--- Your assignment ---
All lines from the line containing "Instruction: Return to" up to and including the last line of the listing below should be echoed exactly; no other lines belong in the response.
= = = =
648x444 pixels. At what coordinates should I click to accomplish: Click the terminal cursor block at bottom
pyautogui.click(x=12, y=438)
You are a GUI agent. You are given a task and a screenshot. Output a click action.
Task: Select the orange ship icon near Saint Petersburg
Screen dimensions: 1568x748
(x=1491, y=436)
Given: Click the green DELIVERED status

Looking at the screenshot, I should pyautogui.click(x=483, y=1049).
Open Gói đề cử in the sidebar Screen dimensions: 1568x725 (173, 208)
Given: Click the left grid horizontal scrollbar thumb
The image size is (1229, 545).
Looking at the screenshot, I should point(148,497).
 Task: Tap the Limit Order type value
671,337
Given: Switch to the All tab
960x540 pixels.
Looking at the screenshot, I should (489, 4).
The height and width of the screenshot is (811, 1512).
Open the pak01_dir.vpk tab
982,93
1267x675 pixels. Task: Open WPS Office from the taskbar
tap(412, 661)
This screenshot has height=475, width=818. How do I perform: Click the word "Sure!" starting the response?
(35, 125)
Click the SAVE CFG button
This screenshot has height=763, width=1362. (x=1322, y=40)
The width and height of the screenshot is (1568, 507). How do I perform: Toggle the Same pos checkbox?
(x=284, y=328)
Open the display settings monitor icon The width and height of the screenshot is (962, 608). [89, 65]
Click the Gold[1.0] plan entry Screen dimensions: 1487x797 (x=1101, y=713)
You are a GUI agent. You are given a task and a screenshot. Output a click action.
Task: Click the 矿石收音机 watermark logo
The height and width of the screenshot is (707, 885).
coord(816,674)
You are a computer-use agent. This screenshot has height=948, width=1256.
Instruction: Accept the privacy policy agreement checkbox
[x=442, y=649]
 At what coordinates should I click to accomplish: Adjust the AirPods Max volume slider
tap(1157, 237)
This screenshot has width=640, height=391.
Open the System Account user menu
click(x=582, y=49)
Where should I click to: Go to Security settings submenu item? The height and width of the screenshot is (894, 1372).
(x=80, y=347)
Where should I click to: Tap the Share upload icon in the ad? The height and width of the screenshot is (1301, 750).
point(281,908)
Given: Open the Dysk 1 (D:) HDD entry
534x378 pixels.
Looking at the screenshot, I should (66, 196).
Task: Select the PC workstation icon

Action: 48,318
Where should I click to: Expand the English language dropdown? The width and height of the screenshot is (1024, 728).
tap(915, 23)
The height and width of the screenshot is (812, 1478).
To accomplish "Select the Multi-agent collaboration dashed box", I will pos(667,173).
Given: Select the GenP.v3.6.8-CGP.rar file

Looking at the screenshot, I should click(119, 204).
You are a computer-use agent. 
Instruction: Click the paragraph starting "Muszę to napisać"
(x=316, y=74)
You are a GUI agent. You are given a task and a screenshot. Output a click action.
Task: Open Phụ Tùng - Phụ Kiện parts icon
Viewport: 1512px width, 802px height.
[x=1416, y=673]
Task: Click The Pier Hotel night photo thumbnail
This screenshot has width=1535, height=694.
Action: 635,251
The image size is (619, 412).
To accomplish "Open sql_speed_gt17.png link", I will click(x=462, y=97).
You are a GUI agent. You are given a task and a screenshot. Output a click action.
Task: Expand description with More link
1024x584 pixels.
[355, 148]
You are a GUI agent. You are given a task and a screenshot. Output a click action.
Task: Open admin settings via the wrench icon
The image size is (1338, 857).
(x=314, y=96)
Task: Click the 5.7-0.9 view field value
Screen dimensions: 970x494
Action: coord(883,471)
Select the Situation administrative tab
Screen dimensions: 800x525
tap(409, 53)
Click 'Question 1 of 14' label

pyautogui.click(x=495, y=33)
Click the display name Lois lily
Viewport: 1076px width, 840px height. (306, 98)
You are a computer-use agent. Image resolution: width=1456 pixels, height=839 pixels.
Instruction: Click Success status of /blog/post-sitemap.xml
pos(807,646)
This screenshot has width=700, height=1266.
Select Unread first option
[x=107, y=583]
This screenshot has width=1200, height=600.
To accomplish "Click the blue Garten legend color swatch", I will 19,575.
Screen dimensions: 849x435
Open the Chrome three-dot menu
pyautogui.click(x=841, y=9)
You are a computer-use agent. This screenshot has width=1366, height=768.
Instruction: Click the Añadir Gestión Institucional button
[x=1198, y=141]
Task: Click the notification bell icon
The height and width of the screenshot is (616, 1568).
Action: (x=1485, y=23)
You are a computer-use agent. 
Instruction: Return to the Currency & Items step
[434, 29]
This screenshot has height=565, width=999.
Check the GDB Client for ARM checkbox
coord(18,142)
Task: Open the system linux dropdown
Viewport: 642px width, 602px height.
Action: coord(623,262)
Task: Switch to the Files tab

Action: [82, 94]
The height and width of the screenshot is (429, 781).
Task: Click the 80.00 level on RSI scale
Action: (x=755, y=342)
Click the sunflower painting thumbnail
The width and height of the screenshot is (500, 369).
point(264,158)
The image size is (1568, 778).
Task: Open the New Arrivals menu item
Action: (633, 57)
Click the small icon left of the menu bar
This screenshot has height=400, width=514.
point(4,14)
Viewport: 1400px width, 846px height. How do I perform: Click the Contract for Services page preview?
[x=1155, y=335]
= = = =
--- Exercise output ---
Instruction: Return to the Currency & Items step
[434, 29]
This screenshot has height=565, width=999.
Check the GDB Client for ARM checkbox
coord(18,142)
Task: Open the system linux dropdown
Viewport: 642px width, 602px height.
Action: coord(623,262)
Task: Switch to the Files tab

Action: [82, 94]
The height and width of the screenshot is (429, 781).
Task: Click the 80.00 level on RSI scale
Action: (x=755, y=342)
Click the sunflower painting thumbnail
The width and height of the screenshot is (500, 369).
point(264,158)
The image size is (1568, 778).
Task: Open the New Arrivals menu item
Action: (633, 57)
Click the small icon left of the menu bar
This screenshot has height=400, width=514.
point(4,14)
Viewport: 1400px width, 846px height. How do I perform: Click the Contract for Services page preview?
[x=1155, y=335]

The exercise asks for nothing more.